La publication officielle de Mickey au camp de Gurs date de 2014, accompagnée de deux autres BD réalisées par Rosenthal à Gurs. L’édition est dirigée par Joël Kotek et Didier Pasamonik[9].
Analyse
L’ouvrage a été salué comme un exemple saisissant de métatextualité, mêlant humour noir, critique politique et surréalisme kafkaïen[10]. Glyn Morgan y voit un mélange de Disney et d'Hergé, soulignant son caractère parodique[11]. Kjell Knudde parle d’un « étrange mélange d'innocence enfantine et de réalité politique brutale »[7]. Bernard Marx y voit un « témoignage émouvant et décalé des horreurs vécues »[9].
Plusieurs auteurs comparent cette œuvre à Maus.

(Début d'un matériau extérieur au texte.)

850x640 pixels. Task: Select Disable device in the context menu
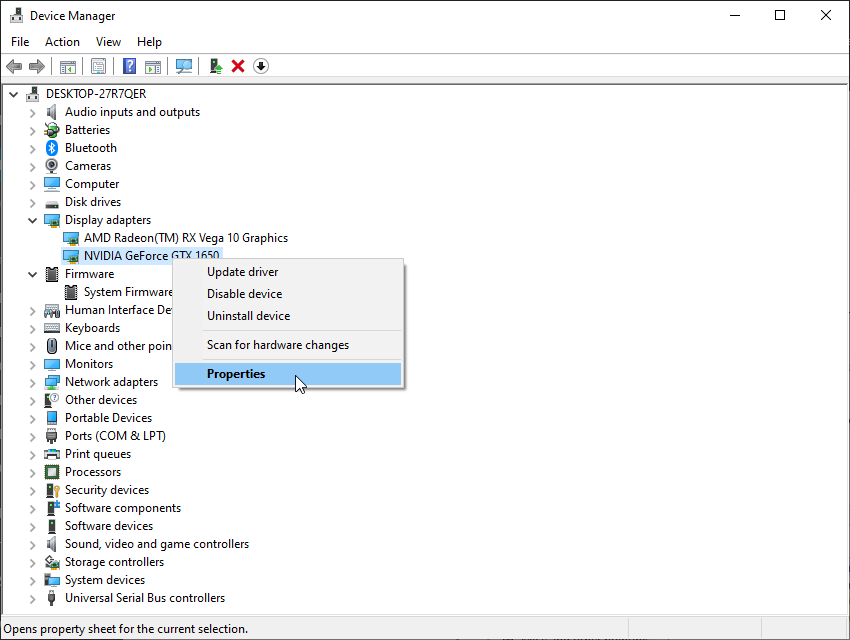[x=242, y=293]
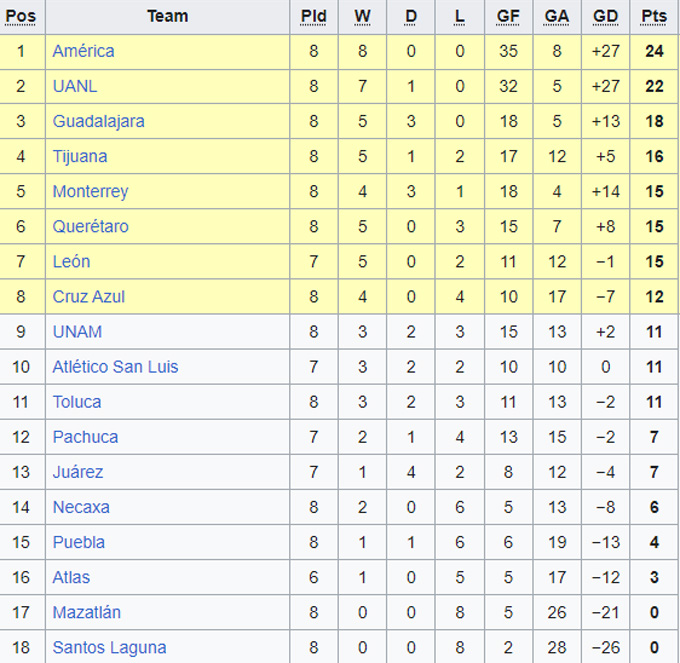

Hillary Chute parle d'un « précurseur saisissant »[12], tandis que Lisa Naomi Mulman souligne la représentation graphique du Juif en souris, en écho aux représentations déshumanisantes nazies[13]. Robert G. Weiner et Lynne Fallwell notent que le recours à Mickey Mouse montre comment les Juifs sont perçus comme « l'Autre », voire comme sous-humains[2]. Richard Barsam rappelle que dans le film de propagande nazi Le Juif éternel, les Juifs étaient comparés à des rats[14].
Enfin, Stephen Feinstein insiste sur l’ironie du message « publié sans autorisation de Walt Disney », montrant que les droits d’auteur sont parfois mieux protégés que les vies humaines[15]. Alister Wedderburn voit dans l’effacement final du personnage une métaphore poignante : Mickey s’échappe, mais son auteur, lui, ne le pourra pas[16].